Jørgensen and colleagues included breast cancer deaths from women diagnosed with breast cancer prior to the start of the screening program, and these women had no chance to benefit from screening, according to Lynge and colleagues. However, Olsen et al used incidence-based mortality including only deaths from breast cancer in women diagnosed after the start of the screening program, and thus those who had a chance to benefit from screening. Also, Jørgensen et al only looked only at average annual change in the trends of breast cancer mortality before and after the start of screening.
"They left out observations from the first seven years after start of the screening programs, and thus ignored changes in breast cancer mortality during this period," Lynge and colleagues wrote. "In fact, a recalculation of the data reported by Jørgensen et al showed a decline of 13% in breast cancer mortality in the screening areas as compared with the decline in the nonscreening areas. Given that the Jørgensen et al data were contaminated with breast cancer deaths in women diagnosed prior to screening, this 13% decline is fairly much in line with the 22% to 25% decline observed by Olsen et al and Njor et al in the noncontaminated data."
Similarly, in terms of overdiagnosis, using individually linked data from cohorts of women offered screening and followed for a minimum of eight years after the end of screening age, the overdiagnosis numbers are different: 2.3% versus 33%.
"Screening introduces a dynamic in the incidence of breast cancer with a prevalence peak, an artificial aging, and a compensatory dip," the authors wrote. "This dynamic is captured correctly only by following the cohorts of screened women."
Jørgensen and colleagues did not capture the compensatory dip and inflated their estimate of overdiagnosis by geographical differences in breast cancer incidence prior to the introduction of screening, according to Lynge and colleagues.
For the current study, Lynge and colleagues spotted some regional differences.
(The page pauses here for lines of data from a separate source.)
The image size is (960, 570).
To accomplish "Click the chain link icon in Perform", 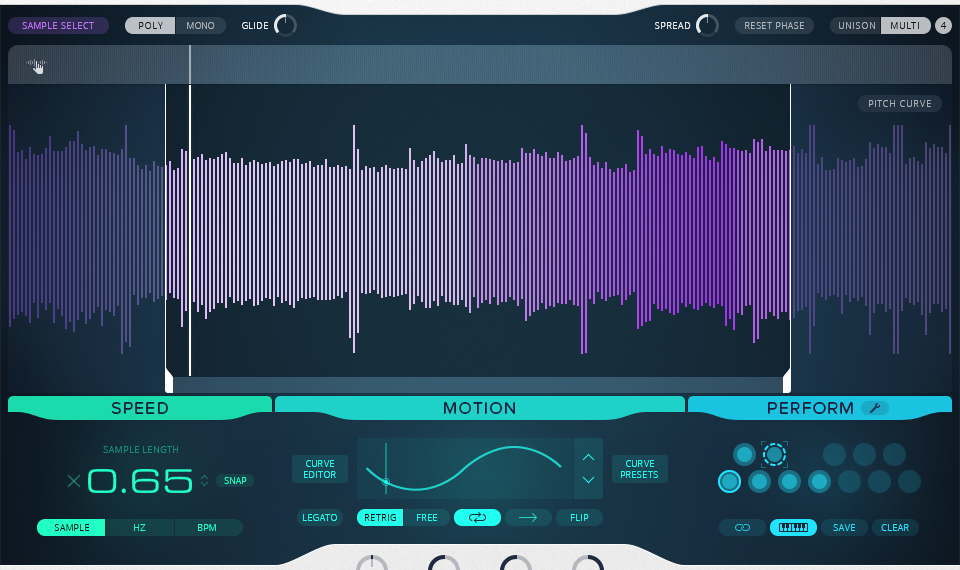I will pos(742,527).
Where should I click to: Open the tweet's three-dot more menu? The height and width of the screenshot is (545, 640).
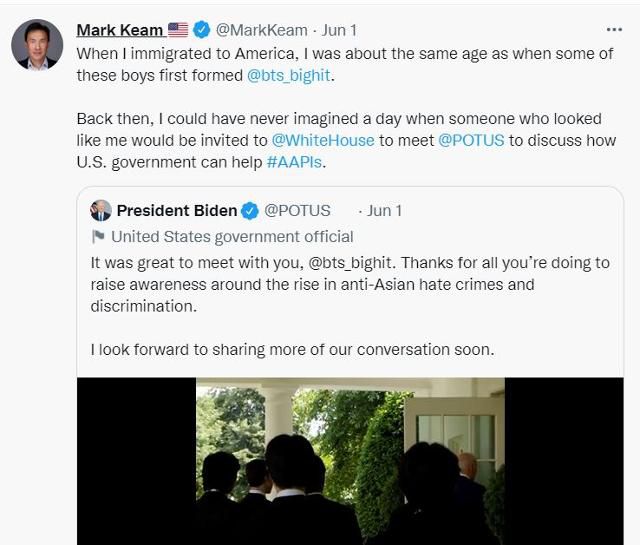614,29
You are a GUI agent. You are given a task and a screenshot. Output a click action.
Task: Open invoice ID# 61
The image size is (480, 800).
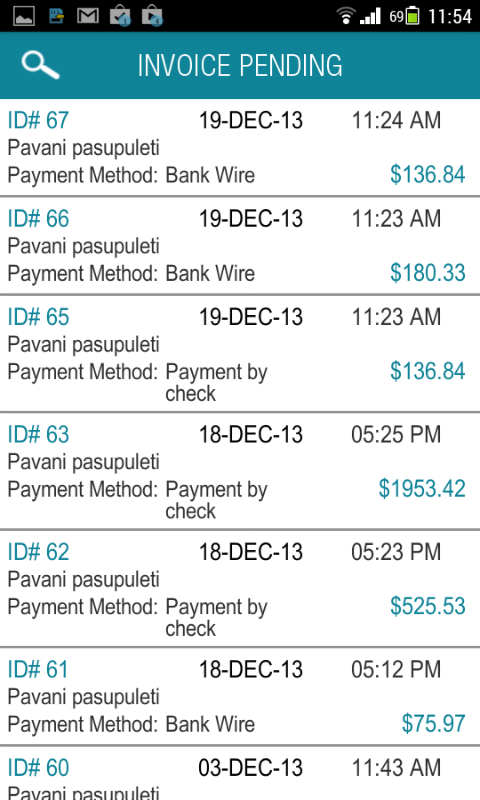click(x=240, y=696)
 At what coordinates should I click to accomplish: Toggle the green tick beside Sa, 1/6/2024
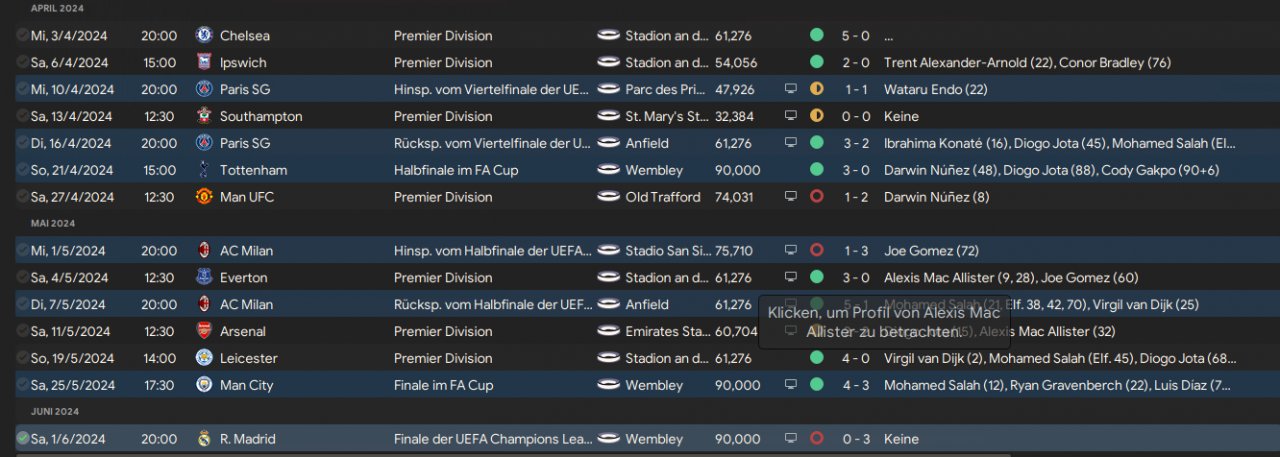click(x=22, y=439)
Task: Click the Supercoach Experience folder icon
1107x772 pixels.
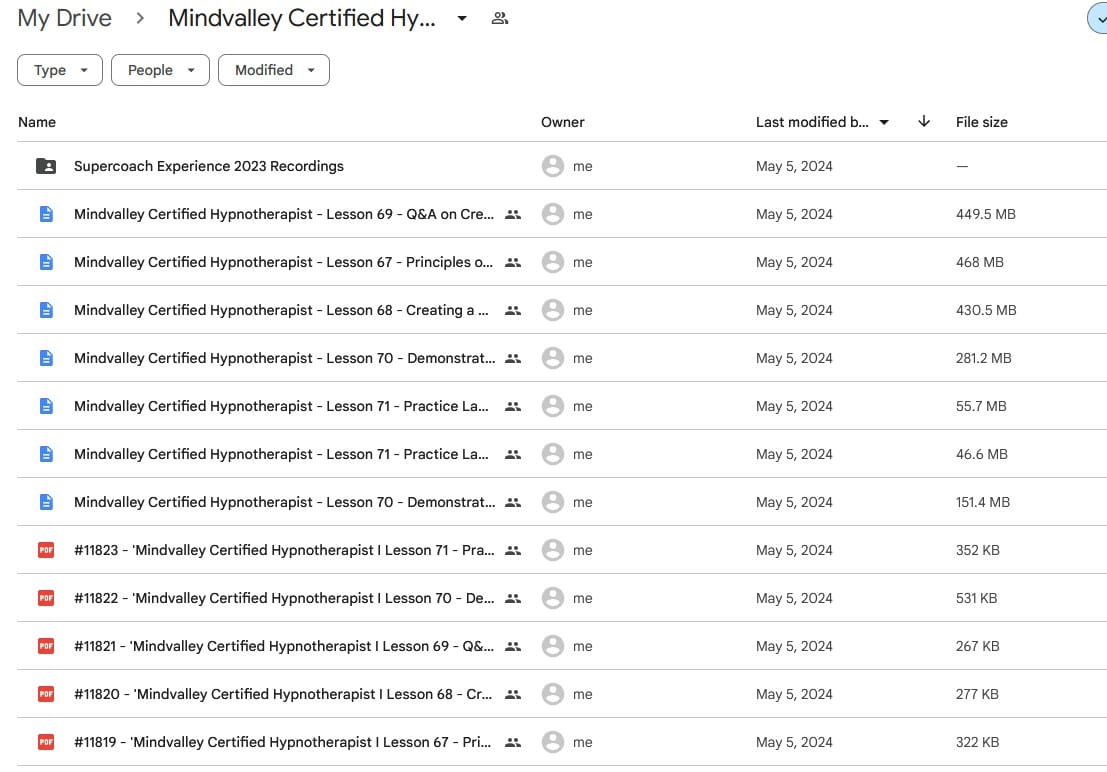Action: pyautogui.click(x=46, y=166)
As in other urban settings, the coverage was relatively low in the Capital Region, particularly in the second round, where the coverage was 68% in the Capital Region compared with the national average of 75%.
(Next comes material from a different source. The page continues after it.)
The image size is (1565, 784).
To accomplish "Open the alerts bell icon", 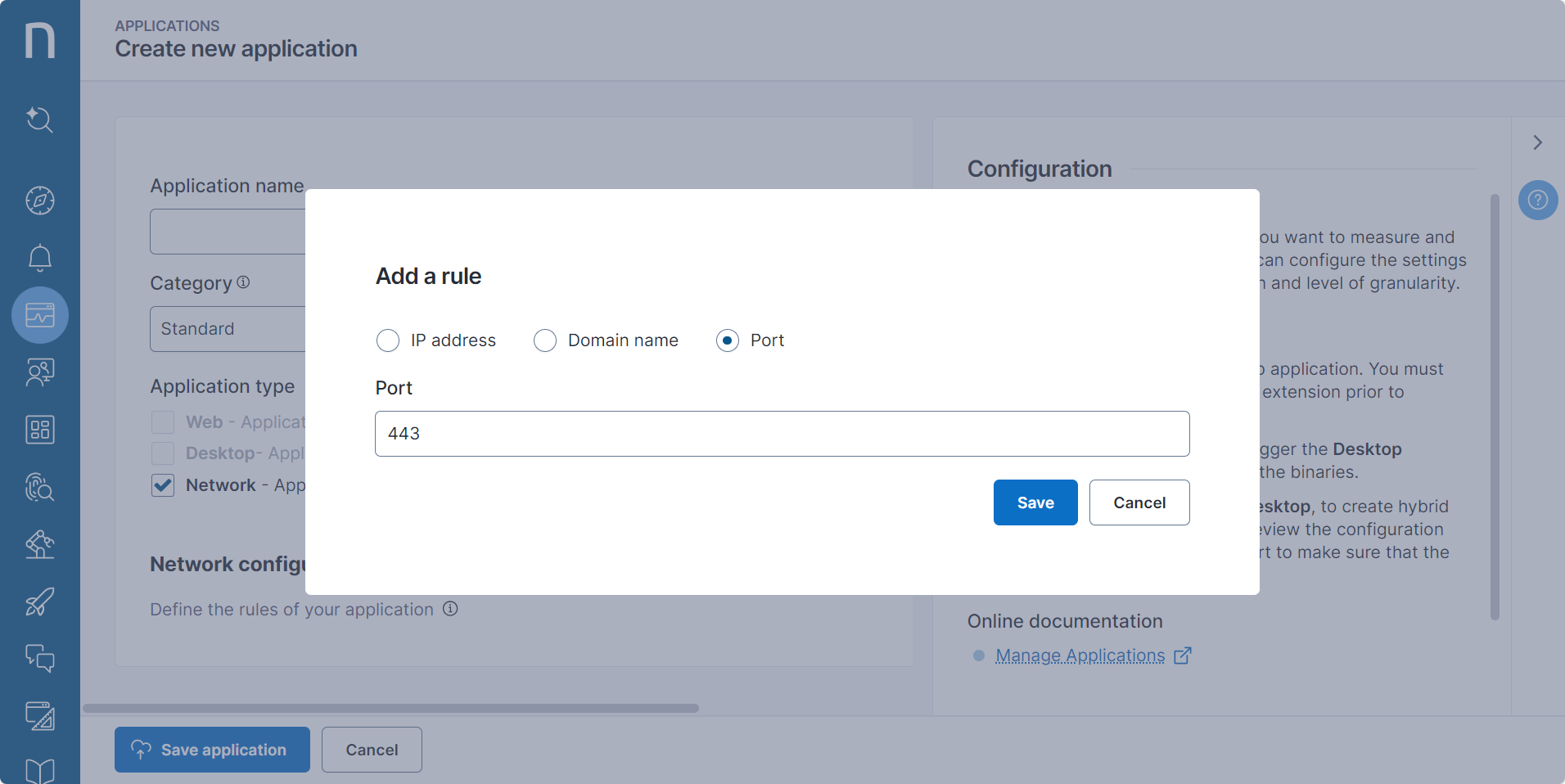I will (x=39, y=258).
"The second round coincided with the publication of a study that claimed screening lead to heavy overdiagnosis, and that one-third of breasts were removed without reason," the authors wrote. "Women in the Capital Region may have been more sensitive than other women to negative messages reported in the media. It is noteworthy that coverage in the Capital Region in the third and fourth rounds were back to the higher level from the first round."
In Region Zealand, the detection rate fluctuated over time in contrast with other regions. The researchers identified a low detection rate of 0.53% in the third round, while the national average was 0.61%, possibly because the prevalent pool of breast cancers was depleted at that time.
"This should then have been followed by a high sensitivity, which was not the case," the authors wrote. "The region has suffered from shortage of experienced radiologists. It remains to be seen what the sensitivity will be in Region Zealand after the fourth round."
Despite the differences, the researchers concluded the breast cancer screening program is effective.